A ‘great little motivator’ for weight loss
Reported November 21, 2007
While loosening your belt after Thanksgiving dinner, you may want to clip a pedometer to it. The reason: Just wearing a step counter leads to weight loss and lower blood pressure, according to research released Tuesday.
The researchers found that a pedometer is an unusually good motivator to get people to walk more.
People who used a pedometer for 18 weeks walked an average of seven additional miles weekly and shaved 0.4 points from their body mass indexes, a measure of weight that considers both pounds and height. That decrease is the equivalent of 2.5 pounds for a 5-foot-6 person with an initial weight of 195 pounds, according to the report in the Journal of the American Medical Assn.
The device “is a great little motivator,” said Stanford University internist and lead author Dr. Dena M. Bravata. “I never anticipated such a small intervention could have such a big effect.”
Two-thirds of U.S. adults are overweight or obese, and more than half of all adults do not get the 30 minutes of daily exercise recommended by the Department of Health and Human Services, the report said.
A pedometer, which can cost less than $10, is an inexpensive tool to get people walking, researchers said. If 10% of U.S. adults began a regular walking program, $5.6 billion in annual heart disease costs could be saved, according to the report, which was funded by a grant from the National Institute on Aging.
Bravata and colleagues from Stanford and the University of Minnesota analyzed results of 26 studies of pedometer use, with a total of 2,767 participants. Most were female, overweight and relatively inactive before they started their walking programs. The average duration of the studies was 18 weeks.
The walking programs varied considerably. Nearly all programs included a step goal and diary in which participants recorded their daily activity.
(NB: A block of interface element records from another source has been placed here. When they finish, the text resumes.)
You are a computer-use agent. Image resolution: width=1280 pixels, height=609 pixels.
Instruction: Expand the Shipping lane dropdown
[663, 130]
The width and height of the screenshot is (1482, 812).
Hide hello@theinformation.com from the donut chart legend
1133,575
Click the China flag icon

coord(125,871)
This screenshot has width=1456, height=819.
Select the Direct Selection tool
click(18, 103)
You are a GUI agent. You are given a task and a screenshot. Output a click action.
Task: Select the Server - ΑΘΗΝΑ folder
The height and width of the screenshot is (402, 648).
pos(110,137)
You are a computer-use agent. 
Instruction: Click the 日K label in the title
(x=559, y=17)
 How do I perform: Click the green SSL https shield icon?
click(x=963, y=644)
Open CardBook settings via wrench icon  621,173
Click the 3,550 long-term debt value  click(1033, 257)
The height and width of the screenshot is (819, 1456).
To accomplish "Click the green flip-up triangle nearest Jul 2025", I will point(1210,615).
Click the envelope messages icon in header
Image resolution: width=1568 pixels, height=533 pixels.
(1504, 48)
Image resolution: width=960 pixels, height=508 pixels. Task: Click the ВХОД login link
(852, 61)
Many of the programs included physical activity counseling, and five of them were centered in the workplace.
Researchers found that participants who wore pedometers increased their activity by 27%, or by more than 2,000 steps daily, the equivalent of one mile.
Systolic blood pressure fell an average of 3.8 millimeters of mercury, a sizable improvement because the blood pressure of participants in general was not that high, Bravata said. A reduction of 2 millimeters is associated with a 10% reduction in the risk of death from stroke and a 7% drop in the chance of cardiovascular death, the study said.
Researchers found that participants who were given step goals or kept diaries increased their activity the most. Although most participants did not meet their goals, just having one to shoot for was a “potent motivator,” Bravata said.
Workplace programs were associated with smaller increases in activity, probably because people attracted to the programs were already fairly active, researchers said.
Dr. Allan Abbott, a professor at the Keck School of Medicine of USC who was not connected to the study, said that the report changed his mind about pedometers and that he planned to add them to his patients’ walking programs.
“This clearly shows the benefit of using pedometers as a motivator of physical activity,” said Abbott, who focuses on fitness and physical activity.
Kelly Brownell, director of the Rudd Center for Food Policy & Obesity at Yale University, said that although the amount of weight lost in the study was small, the cost of a pedometer was also small.
“The real issue is whether people out there on their own — not part of a program where there is an expectation that they will use a pedometer — will use the device long enough to achieve lasting benefit,” he said.